Would you reproduce each of the records below precisely, with the pictures left out?
[Opening Extracted material section]
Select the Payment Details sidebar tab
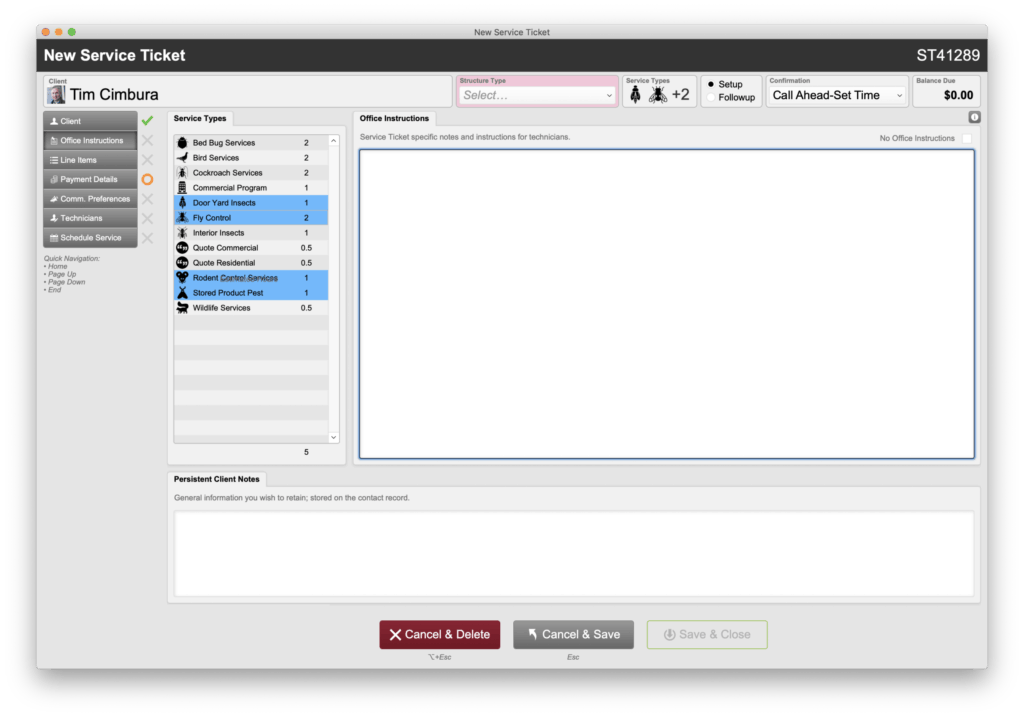Screen dimensions: 1024x717 pos(90,179)
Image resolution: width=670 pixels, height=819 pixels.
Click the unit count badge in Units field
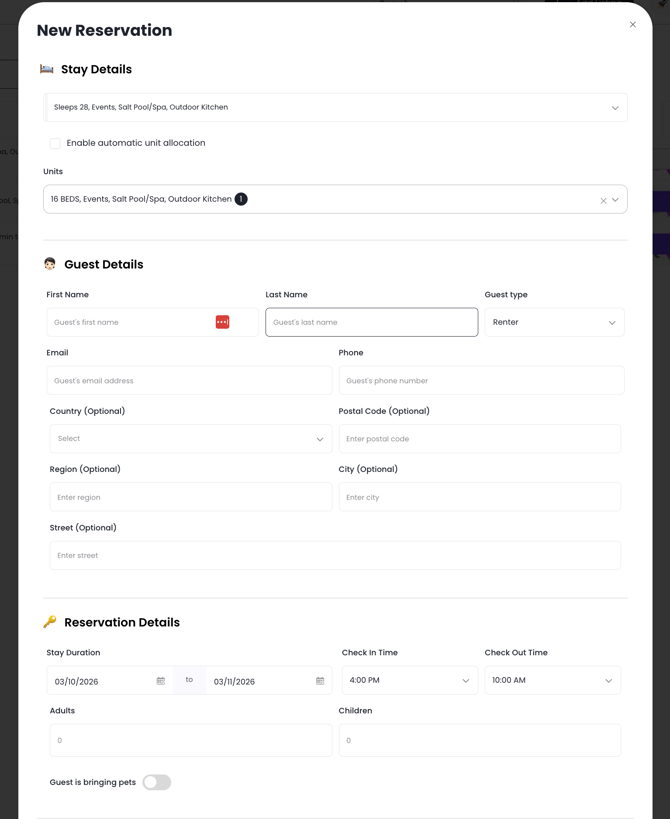(241, 199)
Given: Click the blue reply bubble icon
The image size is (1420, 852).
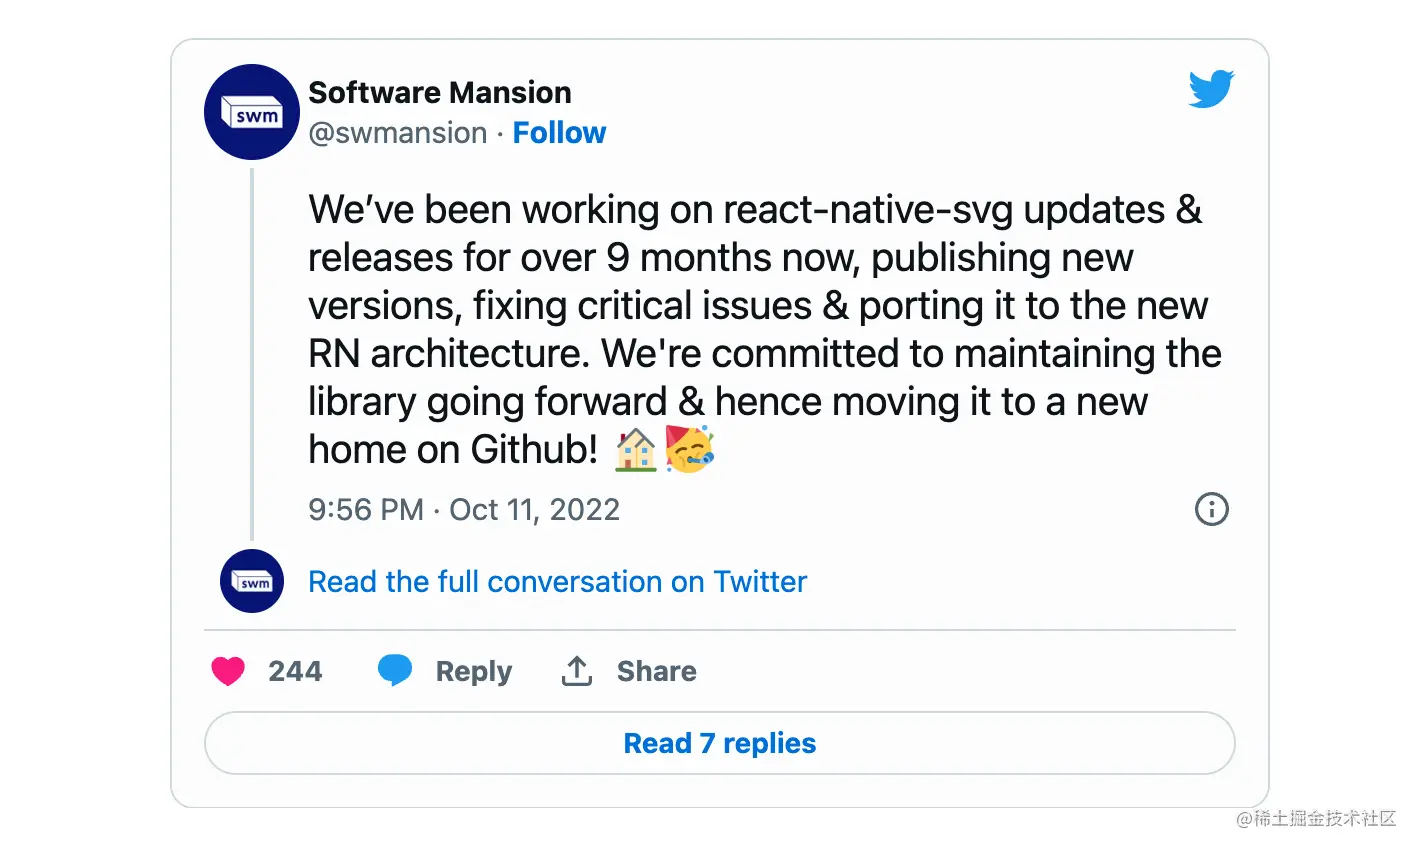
[Closing Extracted material section]
### Answer section:
Select the Payment Details sidebar tab
Screen dimensions: 1024x717 pos(90,179)
Image resolution: width=670 pixels, height=819 pixels.
Click the unit count badge in Units field
(241, 199)
Given: Click the blue reply bubble icon
The image size is (1420, 852).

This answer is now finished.